Sarah Pierpont often found herself bedridden by sickness. Living in colonial New Haven in the 1750s, she considered it a duty to make record of her pain and its spiritual lessons by writing. She tried to interpret her sickness through her faith and felt worse when poor health left her unable to write. Pierpont lamented both physical and spiritual weakness, noting that her “earthly Tabernacle is often shaking and now seems to be very Tottering.”

Pierpont found consolation in God’s mercy and wanted to bear witness to it in ways recognizable to those who might pray similarly today. Still, her urgency to write about being sick might startle us. Though the pandemic claimed plenty of recent attention, we don’t usually endorse sickness as a favored topic of conversation. Complaints about one’s aches and pains might cause hearers to wince. Someone too diligent at sharing details of sickness risks sounding like Debbie Downer to contemporary ears.

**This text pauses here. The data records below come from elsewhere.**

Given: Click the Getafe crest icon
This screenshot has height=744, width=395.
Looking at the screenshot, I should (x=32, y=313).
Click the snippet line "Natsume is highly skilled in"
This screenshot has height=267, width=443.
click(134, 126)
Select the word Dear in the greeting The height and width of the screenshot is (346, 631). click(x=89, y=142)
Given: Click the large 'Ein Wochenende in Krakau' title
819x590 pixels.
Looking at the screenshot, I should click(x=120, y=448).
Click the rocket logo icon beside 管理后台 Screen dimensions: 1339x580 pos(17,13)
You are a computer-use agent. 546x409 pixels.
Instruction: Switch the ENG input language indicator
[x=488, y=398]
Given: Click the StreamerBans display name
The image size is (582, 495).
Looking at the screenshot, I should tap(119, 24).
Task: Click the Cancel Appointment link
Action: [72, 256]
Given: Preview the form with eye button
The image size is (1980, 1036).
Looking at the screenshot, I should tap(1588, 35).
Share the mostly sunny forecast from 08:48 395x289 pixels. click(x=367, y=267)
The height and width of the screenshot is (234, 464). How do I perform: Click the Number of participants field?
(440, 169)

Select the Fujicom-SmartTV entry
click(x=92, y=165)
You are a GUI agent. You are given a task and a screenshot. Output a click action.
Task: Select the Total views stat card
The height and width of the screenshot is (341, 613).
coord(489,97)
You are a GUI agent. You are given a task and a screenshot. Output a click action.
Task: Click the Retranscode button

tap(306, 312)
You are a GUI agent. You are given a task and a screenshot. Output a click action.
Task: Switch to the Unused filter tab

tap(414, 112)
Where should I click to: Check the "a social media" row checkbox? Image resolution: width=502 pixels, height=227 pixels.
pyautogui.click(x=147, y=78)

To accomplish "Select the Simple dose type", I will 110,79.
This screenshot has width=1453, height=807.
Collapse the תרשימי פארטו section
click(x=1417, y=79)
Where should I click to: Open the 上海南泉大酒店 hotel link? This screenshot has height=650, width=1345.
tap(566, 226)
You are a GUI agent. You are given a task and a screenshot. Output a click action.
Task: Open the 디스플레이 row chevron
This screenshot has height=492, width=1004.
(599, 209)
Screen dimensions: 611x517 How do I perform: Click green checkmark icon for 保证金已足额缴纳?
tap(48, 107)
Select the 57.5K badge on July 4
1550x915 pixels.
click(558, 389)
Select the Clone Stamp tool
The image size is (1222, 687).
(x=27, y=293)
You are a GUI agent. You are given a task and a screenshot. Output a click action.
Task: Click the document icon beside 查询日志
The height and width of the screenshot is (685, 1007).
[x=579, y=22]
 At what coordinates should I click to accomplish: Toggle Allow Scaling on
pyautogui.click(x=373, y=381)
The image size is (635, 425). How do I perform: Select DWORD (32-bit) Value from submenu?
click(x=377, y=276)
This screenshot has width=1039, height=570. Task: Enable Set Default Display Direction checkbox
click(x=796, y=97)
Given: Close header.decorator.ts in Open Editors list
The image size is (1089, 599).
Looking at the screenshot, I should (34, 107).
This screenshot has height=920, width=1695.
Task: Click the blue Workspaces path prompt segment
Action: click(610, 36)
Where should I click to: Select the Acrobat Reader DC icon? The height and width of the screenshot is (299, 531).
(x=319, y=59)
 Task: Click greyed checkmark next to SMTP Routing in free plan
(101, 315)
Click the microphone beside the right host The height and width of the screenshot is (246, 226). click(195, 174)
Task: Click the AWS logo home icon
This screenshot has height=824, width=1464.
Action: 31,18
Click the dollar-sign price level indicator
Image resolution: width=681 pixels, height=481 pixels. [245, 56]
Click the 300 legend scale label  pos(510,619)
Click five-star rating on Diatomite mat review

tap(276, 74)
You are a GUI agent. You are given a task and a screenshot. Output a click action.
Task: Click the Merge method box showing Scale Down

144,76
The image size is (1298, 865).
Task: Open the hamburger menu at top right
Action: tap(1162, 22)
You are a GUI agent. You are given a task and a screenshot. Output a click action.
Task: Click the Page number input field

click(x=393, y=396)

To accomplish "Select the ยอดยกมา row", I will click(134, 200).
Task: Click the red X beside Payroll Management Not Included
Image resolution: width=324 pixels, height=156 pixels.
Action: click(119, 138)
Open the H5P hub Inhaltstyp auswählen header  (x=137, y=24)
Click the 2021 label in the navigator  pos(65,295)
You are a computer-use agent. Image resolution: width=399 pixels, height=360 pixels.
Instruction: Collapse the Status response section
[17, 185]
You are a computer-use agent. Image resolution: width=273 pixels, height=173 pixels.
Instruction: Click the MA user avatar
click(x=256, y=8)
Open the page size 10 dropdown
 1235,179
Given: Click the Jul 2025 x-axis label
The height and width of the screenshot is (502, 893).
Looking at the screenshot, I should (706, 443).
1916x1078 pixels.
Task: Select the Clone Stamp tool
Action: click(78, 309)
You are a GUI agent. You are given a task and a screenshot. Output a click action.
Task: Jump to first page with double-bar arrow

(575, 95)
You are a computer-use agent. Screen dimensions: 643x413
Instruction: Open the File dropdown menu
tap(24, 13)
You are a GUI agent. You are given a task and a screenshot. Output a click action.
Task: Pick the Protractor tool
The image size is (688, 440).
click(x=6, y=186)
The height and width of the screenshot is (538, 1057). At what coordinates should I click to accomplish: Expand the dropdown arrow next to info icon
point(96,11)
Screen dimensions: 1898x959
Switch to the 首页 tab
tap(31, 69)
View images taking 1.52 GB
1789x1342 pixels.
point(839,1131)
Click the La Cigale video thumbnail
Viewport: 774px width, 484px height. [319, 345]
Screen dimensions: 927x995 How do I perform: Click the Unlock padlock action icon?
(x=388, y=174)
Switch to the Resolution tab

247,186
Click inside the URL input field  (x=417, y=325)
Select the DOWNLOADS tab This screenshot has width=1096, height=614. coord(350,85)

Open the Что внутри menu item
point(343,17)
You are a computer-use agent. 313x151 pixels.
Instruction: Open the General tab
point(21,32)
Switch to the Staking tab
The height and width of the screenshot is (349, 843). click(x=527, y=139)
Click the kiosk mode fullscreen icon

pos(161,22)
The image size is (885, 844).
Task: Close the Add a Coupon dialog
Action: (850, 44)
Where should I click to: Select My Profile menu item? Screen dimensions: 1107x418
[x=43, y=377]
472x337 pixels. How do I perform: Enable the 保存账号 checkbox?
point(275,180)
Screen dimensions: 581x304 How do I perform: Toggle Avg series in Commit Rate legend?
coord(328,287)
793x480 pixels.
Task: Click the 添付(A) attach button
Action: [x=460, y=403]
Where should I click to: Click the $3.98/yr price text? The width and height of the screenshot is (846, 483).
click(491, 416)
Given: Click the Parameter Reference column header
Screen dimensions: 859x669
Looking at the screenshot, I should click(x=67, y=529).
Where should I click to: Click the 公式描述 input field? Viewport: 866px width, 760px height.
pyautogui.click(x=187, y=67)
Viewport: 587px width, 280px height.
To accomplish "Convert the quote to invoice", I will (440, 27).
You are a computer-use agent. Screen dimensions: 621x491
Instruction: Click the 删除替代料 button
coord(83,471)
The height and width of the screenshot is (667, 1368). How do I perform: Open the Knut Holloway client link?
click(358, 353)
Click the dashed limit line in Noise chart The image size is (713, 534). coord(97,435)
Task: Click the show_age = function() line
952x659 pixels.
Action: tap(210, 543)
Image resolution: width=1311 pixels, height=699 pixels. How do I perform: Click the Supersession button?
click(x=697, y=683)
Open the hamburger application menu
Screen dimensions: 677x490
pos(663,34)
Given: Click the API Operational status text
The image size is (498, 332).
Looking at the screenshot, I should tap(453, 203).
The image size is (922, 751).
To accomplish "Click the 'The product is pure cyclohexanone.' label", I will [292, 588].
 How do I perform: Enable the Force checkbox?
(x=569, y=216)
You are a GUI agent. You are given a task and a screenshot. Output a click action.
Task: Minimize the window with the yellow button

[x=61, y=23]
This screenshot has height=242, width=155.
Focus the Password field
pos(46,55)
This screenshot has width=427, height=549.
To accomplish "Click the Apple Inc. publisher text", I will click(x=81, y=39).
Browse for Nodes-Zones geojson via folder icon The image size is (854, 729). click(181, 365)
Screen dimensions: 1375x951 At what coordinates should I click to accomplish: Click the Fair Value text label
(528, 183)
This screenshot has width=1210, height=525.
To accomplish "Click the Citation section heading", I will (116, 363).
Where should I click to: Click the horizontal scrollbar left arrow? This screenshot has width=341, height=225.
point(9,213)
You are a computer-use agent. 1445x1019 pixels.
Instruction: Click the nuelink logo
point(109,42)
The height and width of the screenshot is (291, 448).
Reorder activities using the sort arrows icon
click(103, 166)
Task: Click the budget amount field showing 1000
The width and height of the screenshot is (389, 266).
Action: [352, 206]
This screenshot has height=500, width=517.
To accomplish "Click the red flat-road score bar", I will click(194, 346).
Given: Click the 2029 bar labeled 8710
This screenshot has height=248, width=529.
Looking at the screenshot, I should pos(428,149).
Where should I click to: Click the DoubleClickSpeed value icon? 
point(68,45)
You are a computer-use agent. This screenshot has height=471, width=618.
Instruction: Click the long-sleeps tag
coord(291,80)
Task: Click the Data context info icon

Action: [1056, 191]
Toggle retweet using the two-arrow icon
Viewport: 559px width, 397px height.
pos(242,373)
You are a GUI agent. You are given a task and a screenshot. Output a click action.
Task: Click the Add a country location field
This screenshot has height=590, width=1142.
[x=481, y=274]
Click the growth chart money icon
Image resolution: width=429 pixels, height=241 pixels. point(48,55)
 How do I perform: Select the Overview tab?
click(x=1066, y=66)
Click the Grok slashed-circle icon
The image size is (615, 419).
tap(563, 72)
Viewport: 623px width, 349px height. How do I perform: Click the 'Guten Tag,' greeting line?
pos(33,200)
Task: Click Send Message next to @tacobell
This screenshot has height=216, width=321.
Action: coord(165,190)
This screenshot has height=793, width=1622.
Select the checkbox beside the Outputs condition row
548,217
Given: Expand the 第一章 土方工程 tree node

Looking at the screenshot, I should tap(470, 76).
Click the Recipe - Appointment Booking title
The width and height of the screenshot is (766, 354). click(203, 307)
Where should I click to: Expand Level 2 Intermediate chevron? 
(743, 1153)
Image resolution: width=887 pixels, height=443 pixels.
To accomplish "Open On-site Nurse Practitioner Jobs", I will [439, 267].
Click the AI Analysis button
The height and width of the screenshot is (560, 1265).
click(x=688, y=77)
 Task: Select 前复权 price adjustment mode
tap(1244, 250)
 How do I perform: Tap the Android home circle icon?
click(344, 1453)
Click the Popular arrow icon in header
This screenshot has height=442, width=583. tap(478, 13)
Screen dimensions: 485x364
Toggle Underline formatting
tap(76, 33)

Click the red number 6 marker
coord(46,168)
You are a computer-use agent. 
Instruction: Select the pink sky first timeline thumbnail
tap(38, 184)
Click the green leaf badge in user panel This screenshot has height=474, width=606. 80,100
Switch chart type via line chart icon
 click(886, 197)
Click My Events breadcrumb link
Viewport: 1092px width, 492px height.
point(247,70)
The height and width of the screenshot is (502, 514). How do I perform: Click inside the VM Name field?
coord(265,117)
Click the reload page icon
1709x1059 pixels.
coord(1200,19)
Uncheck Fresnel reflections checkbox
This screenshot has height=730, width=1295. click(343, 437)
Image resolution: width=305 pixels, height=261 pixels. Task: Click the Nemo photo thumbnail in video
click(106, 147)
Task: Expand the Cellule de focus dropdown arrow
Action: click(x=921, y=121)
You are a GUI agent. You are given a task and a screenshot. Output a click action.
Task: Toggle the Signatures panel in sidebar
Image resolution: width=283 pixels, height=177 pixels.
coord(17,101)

Not so in the world of 18th-century American Protestants, for whom writing was an important response to the experience of illness. In The Course of God’s Providence: Religion, Health, and the Body in Early America, Philippa Koch brings to life believers from this era who were confident of God’s direction in their earthly affairs.

Koch argues that 18th-century Protestants upheld trust in God’s providence in distinctive ways during sickness. Health and suffering are perennial concerns for Christians, as Koch insightfully observes (and as our current pandemic amply confirms). The author, who teaches religious studies at Missouri State University, trains attention on research currents in the history of the human body and lived religion.